Projecting his latest music video onto the sides of 66 buildings around the world over the weekend, Kanye West debuted his new song, "New Slaves." He rapped:
I know that we the new slaves...
Meanwhile the DEA, teamed up with the CCA
They tryina lock n---s up, they tryna make new slaves
See that's the privately owned prison, get your piece today
They prolly all in the Hamptons, braggin 'bout what they made
Though he says some troubling things about women (and not just in this song), Kanye is right to call out CCA, the Corrections Corporation of America, for how it 'gets [its] piece' in our national overincarceration epidemic.

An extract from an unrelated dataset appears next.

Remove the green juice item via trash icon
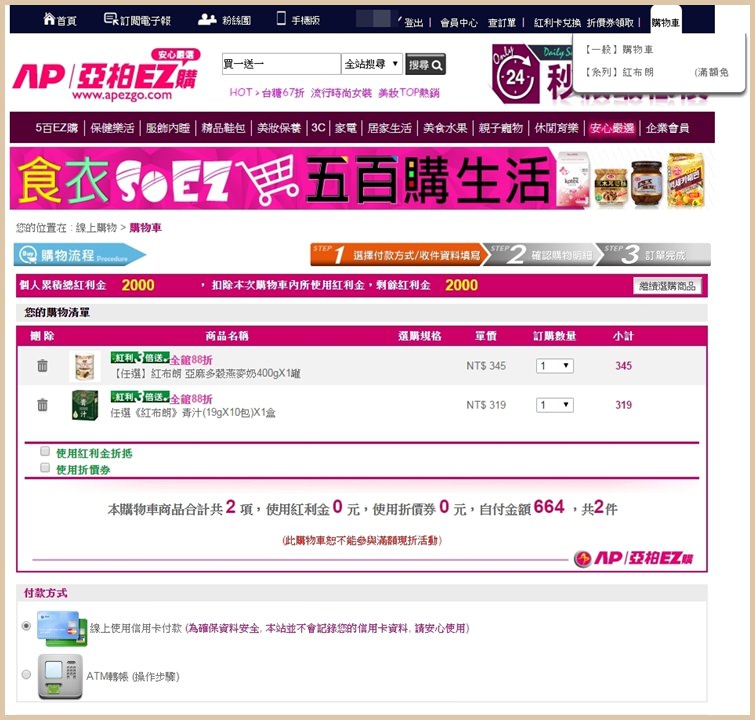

They tryina lock n---s up, they tryna make new slaves
Today, there are more African-American adults under correctional control than were enslaved in 1850, before the Civil War.
We have a long tradition of bondage in this country – one that has recurred in various forms, under different names, even after the end of slavery. Take the convict lease system. In the first decades after the Civil War, many freedmen were returned to bondage – in some cases for the same masters who had owned them before the war. How? Vagrancy laws, which were used to sweep up freedmen who left their old plantations for new towns, on the excuse that they arrived without jobs.
More recently, two disturbing trends – the increasing overincarceration of people of color and the rise of a massive immigration detention machinery – have fueled the growth of a new heir to the convict lease system that rakes in billions of dollars a year for CCA and other for-profit prison companies. Over the past forty years, the United States has built up the highest incarceration rate of any country in the world, with over 2.3 million men and women living behind bars. This is a historical anomaly; despite relatively stable incarceration rates earlier in the twentieth century, our prison population grew by 700% between 1970 and 2005, far outpacing both crime and general population growth.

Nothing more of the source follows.